Dec 052008
 

Dec 5, 2008

Graham Warwick and John M. Doyle
Heavy turbulence has thwarted the second attempt to deliver the first General Atomics Predator B unmanned air vehicle (UAV) to Grand Forks Air Force Base, N.D., today for duty patrolling the U.S.-Canadian border.The 64-foot wingspan UAV turned back before mid-day because of the rough air about 300 miles north of U.S. Customs and Border Patrol (CBP) Air & Marine’s UAV base in Sierra Vista, Ariz. Better weather conditions were forecast for a third attempt on Dec. 6, according to Juan Munoz Torres, a CBP A&M spokesman.

The Predator B will be based at a special UAV operations center at the N.D. airbase, about 13 miles from Grand Forks International Airport, where CBP A&M maintains an air branch with manned rotary and fixed-wing aircraft. The latest UAV, CBP’s fourth Predator, originally was scheduled to arrive Dec. 4 but was delayed by a communications problem at Sierra Vista, where three Predators are based to patrol the southern border with Mexico.

While the UAVs patrol the U.S. southern border border at night, CBP A&M says some of the flights along the northern border could be conducted in daylight. The agency plans to begin operations in late January 2009, but has still to reach agreement with the FAA on the flight restrictions to be imposed when the UAV is flying.

The northern Predator will be controlled locally from Grand Forks but data from its synthetic-aperture radar and electro-optical/infrared sensors will be piped to CBP operations centers in Washington, D.C., and Riverside, Calif. Eventually, the UAV will be controlled via satellite communications from the CBP A&M Operations Center in Riverside.

CBP will receive its fifth Predator before year-end. Only one vehicle will be based in Grand Forks initially, but the agency expects at least four will be needed to maintain patrol of the northern border.

Meantime, eight U.S. Air Force Predator As are scheduled to arrive at Grand Forks beginning in early 2009 and will be flown by the North Dakota Air National Guard.
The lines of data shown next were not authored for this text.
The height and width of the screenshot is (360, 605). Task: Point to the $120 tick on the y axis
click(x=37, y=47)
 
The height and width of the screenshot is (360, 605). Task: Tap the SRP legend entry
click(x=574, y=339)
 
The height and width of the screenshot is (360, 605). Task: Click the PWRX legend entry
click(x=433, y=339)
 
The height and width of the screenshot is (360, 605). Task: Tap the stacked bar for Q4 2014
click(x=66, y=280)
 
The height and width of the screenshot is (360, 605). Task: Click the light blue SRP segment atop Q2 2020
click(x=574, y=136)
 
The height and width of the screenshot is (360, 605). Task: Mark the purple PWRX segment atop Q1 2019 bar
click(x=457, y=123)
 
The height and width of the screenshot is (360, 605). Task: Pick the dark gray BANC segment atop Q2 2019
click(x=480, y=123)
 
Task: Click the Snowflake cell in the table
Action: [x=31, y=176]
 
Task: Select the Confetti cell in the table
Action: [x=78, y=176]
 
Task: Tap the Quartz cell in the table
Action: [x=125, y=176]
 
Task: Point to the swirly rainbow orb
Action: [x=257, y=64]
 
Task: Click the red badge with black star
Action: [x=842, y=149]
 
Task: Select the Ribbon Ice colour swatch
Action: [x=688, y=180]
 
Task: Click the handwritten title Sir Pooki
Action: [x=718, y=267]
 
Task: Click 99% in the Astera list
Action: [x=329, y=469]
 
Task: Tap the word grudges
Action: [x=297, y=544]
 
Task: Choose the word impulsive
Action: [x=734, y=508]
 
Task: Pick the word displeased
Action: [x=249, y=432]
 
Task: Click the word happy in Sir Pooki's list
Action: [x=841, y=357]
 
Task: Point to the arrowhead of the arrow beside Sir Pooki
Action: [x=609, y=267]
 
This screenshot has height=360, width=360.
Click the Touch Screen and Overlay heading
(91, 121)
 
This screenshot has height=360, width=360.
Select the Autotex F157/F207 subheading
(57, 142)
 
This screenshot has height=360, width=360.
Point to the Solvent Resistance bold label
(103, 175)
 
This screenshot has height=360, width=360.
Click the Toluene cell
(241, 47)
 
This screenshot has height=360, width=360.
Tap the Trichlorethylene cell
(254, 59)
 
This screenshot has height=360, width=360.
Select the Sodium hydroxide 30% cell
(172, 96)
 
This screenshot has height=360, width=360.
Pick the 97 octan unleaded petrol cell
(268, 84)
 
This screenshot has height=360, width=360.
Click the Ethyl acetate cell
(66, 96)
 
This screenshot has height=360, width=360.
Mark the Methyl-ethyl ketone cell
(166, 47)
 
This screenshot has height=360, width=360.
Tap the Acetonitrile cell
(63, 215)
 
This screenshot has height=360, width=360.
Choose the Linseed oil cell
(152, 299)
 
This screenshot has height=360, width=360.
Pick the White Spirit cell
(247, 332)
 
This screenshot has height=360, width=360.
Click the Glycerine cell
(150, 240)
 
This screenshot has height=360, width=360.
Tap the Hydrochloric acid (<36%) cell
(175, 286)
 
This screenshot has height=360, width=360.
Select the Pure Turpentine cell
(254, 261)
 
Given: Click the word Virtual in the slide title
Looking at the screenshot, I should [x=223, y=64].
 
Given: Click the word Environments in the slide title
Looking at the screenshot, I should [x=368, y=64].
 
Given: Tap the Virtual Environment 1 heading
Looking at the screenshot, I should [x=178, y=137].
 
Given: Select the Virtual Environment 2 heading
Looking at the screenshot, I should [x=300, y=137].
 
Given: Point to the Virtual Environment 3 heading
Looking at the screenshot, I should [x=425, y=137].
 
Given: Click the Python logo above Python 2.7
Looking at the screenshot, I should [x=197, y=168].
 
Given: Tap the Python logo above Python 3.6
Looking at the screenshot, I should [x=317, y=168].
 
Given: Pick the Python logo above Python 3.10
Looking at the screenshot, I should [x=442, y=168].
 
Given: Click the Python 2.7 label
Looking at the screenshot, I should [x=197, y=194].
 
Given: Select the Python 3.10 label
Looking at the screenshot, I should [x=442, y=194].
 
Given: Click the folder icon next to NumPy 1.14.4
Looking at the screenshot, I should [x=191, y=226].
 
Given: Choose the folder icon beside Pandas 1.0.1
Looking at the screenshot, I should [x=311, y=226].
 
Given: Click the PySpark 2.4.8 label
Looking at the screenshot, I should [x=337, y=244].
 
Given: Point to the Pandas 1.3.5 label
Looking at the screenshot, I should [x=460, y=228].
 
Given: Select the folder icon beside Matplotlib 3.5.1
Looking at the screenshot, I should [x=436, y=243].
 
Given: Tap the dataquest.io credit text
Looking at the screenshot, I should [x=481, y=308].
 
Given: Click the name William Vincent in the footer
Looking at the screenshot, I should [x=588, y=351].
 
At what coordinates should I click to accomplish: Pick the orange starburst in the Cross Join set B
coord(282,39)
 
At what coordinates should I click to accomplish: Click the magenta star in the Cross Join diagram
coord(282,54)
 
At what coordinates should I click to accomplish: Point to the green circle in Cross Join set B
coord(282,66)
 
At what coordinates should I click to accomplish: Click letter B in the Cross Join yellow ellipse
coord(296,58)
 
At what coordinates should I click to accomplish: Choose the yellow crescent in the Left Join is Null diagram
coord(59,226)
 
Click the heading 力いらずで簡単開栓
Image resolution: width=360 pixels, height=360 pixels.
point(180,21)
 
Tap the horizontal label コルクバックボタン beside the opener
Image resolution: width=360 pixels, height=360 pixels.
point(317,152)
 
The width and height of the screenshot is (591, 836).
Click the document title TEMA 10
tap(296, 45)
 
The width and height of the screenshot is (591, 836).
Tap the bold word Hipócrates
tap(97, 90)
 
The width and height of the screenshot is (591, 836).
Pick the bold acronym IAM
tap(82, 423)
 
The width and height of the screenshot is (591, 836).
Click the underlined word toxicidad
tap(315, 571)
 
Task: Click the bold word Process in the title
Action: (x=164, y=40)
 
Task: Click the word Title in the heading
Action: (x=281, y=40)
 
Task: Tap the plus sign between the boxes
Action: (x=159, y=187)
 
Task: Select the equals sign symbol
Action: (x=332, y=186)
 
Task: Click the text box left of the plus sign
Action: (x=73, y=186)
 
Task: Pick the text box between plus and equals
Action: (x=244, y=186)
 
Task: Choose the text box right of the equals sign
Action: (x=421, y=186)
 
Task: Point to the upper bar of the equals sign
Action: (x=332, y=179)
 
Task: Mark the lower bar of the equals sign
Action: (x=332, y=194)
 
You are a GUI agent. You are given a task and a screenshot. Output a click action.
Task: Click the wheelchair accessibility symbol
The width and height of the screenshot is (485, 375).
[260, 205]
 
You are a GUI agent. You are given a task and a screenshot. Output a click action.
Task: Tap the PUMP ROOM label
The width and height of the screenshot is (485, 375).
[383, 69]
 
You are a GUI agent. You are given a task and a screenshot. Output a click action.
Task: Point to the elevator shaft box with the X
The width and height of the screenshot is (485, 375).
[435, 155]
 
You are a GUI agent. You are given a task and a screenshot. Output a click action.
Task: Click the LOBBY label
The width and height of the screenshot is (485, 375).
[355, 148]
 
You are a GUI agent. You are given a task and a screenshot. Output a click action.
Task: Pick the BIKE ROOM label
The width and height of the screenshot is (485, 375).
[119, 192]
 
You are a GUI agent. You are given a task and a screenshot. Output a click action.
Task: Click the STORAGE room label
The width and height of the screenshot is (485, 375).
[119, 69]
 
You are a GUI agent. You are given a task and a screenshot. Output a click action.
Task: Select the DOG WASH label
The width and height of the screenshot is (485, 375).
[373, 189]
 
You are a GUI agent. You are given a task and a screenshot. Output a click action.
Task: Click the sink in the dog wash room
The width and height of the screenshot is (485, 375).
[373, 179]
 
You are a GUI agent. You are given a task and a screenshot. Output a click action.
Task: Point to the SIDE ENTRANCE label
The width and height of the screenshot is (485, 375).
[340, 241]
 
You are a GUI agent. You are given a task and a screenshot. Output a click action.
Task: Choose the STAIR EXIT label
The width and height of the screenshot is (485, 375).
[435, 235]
The Guard’s 178th Reconnaissance Squadron – recently converted from flying F-16s – is helping the ANG’s three UAV squadrons double its combat air patrols in Iraq and Afghanistan (Aerospace DAILY, Aug. 22). Since 2005, ANG Predator units have been formed in California, Arizona and North Dakota and maintain several overseas combat air patrols on an around-the-clock basis.